At the center of worries about global growth is the Federal Reserve and concerns that its interest rate hikes aimed at controlling inflation will slow the economy so much that it will fall into recession.

Following Wednesday’s report, traders shifted their bets to expecting the Fed to hike just half a percentage point in September, rather than the previous trend toward 0.75 percentage points, a move that Rieder said could be mistaken.

“The persistence of still solid inflation data witnessed today, when combined with last week’s strong labor market data, and perhaps especially the still solid wage gains, places Fed policymakers firmly on the path toward continuation of aggressive tightening,” he wrote.
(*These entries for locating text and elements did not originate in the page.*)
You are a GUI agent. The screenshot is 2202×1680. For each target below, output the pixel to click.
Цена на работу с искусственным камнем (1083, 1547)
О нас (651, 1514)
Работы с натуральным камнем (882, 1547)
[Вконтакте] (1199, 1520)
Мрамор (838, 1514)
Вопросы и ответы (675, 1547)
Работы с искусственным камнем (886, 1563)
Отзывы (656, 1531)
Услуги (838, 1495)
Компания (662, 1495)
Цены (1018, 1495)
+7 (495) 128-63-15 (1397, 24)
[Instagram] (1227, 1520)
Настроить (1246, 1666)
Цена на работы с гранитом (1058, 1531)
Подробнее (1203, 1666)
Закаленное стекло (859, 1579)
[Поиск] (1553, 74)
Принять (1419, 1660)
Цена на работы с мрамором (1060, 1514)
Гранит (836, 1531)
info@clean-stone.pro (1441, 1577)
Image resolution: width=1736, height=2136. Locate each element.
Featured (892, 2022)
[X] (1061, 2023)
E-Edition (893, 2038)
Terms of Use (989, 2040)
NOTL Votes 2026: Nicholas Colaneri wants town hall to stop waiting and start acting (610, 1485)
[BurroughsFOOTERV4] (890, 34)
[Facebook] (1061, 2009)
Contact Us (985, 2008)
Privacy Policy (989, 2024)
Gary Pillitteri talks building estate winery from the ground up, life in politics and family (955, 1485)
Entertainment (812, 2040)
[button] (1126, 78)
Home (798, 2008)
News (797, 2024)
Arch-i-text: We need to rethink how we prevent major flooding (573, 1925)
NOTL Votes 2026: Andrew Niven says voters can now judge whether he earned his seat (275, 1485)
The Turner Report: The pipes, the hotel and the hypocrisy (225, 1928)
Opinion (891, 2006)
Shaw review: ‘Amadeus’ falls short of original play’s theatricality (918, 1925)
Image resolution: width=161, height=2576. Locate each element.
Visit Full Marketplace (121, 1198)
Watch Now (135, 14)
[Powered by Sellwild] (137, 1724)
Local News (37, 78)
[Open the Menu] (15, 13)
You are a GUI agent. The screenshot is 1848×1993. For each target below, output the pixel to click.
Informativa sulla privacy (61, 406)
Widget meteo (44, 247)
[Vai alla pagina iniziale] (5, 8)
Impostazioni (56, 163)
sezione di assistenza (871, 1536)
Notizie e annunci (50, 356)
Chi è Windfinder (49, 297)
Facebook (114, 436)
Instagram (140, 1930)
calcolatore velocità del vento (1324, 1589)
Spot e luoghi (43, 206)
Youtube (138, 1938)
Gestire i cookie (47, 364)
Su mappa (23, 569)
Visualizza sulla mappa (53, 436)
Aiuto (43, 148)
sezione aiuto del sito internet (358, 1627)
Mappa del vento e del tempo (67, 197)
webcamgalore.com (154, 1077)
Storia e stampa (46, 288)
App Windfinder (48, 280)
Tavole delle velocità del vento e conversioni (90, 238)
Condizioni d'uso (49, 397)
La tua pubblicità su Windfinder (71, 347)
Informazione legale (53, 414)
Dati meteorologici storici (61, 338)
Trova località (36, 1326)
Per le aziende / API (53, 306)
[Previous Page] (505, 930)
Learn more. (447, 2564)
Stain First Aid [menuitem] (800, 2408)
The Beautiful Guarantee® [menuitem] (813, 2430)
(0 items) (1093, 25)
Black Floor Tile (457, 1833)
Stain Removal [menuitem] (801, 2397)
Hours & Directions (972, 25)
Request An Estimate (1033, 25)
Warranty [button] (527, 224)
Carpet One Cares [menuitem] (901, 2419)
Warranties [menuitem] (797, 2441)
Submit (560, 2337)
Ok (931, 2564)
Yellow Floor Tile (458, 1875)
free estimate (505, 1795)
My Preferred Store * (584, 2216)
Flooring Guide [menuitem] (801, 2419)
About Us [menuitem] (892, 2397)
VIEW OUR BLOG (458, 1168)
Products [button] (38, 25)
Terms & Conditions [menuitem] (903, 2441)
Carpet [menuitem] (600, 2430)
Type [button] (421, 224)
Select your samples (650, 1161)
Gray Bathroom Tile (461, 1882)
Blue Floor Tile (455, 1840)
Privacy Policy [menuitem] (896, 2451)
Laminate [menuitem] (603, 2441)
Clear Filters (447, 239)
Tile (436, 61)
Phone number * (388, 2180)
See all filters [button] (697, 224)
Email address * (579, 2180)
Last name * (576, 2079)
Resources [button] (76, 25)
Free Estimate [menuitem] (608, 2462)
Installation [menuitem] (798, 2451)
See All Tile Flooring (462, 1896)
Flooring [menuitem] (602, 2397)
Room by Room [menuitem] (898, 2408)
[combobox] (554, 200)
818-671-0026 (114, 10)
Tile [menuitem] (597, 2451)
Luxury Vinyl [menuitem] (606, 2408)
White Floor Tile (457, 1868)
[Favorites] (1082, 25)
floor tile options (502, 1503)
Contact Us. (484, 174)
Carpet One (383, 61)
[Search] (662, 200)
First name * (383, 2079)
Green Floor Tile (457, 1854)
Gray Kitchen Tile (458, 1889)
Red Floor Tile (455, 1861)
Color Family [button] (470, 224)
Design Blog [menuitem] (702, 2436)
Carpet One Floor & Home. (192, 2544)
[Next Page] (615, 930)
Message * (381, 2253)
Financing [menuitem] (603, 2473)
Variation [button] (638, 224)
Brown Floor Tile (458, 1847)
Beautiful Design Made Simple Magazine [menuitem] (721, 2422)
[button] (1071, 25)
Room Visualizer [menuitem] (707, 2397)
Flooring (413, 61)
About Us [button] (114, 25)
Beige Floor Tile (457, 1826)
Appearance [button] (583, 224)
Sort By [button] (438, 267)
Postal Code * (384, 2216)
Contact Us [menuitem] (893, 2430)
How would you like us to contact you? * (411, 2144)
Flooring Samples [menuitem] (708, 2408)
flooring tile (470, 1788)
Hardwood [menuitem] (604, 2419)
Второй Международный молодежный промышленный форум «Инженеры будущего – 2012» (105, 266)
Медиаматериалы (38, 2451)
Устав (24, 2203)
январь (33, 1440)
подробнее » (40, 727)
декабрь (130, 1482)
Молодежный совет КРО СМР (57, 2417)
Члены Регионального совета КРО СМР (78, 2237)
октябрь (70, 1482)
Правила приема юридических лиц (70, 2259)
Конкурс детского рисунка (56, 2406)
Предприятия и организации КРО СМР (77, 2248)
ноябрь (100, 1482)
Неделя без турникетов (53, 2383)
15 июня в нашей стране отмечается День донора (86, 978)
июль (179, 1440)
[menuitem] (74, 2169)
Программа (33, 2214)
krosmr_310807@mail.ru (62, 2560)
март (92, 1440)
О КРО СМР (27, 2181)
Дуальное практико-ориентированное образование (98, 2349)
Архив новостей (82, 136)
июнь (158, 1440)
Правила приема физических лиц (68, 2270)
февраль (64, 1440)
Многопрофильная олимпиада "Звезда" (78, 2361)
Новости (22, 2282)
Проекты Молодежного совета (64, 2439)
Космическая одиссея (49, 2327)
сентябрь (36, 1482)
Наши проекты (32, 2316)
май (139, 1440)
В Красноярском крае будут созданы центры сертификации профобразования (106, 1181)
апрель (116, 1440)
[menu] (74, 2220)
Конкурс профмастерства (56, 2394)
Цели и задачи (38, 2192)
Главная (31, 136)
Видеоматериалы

Think of it this way: it was not just humans who became ill with a global pandemic of Covid. The global economy became ill also. The global economy did not die from Covid because of government interventions around the world. The global economy is recovering from its bout of Covid, but like so many humans, it has a case of long-haul Covid. Science is still trying to understand long-haul Covid, and how best to treat it. This is a work in progress.

The economy is responding to the Covid shock remarkably as one would expect from prior historical experience from the post-World War II era, when there were several years of inflation as the economy converted from the “arsenal of democracy” war footing back to a consumer economy, and years of pent-up consumer demand during the war and short supply of consumer goods fueled inflation. It all worked itself out, just as the current inflationary period is already beginning to work itself out.

“The Greatest Generation” did not panic, and neither should you.